In regards to the placebo effect, I'm curious to know how often the response occurs. Do we have a lot of documented information on how often the placebo effect occurs for every condition? I'm guessing that for one illness it may be 30%, for another it may be 35%.. are there illnesses where the placebo effect could be really low, like less than 5%, like for cancer? I'm guessing we have a ton of information in regards to this since all the pharmaceutical drug testing is placebo-controlled. Which also makes me wonder how much stronger does a drug have to be than a placebo to be determined effective? If 50% of depressed people aren't depressed anymore after 3 months, and 55% of depressed people aren't depressed anymore after 3 months of taking drug XYZ, is that enough to prove it is effective? Anyway, it's just a topic that really intrigues me, any interesting facts or tidbits would be appreciated. Thanks.

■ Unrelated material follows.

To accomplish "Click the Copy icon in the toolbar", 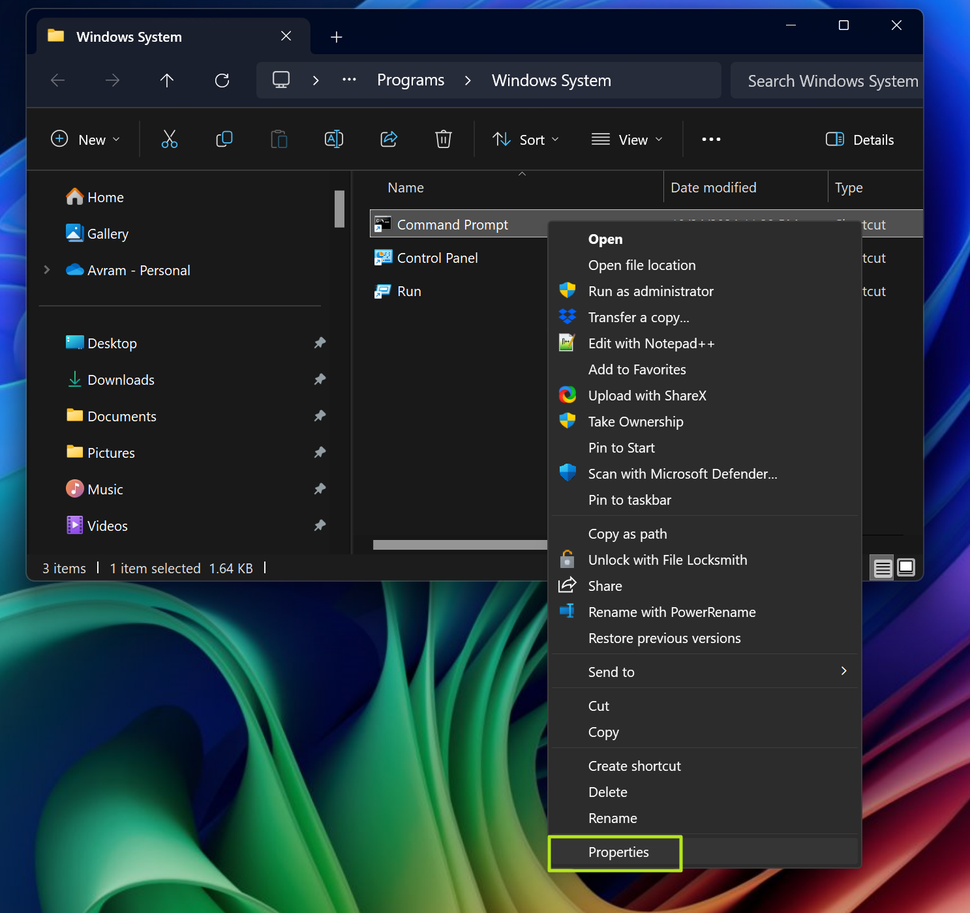I will [x=224, y=139].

In your example above, I would say that it depends just as much on the study design and statistical power. For example, if the sample size is too small to drop below p<.05, then we can't say it 'works' even if the control group had 0% improvement compared to 55% experimental group improvement.

Assuming a p<.05, then the 55% vs 50% is suggests efficacy. You would want more than one study to increase confidence in the efficacy claim before changing prescribing patterns. You would also want to compare it against existing antidepressants' efficacy to see if a 50 vs 55% improvement is better than what's currently being offered.


As to overall pattern, there is no 'knowledge' about this, since the same experiment run twice will probably have different baseline results. The effect is not predictable, and is almost always considered an artefact of the experiment, rather than a reflection of any actual clinically-relevant effect on the illness caused by treatement.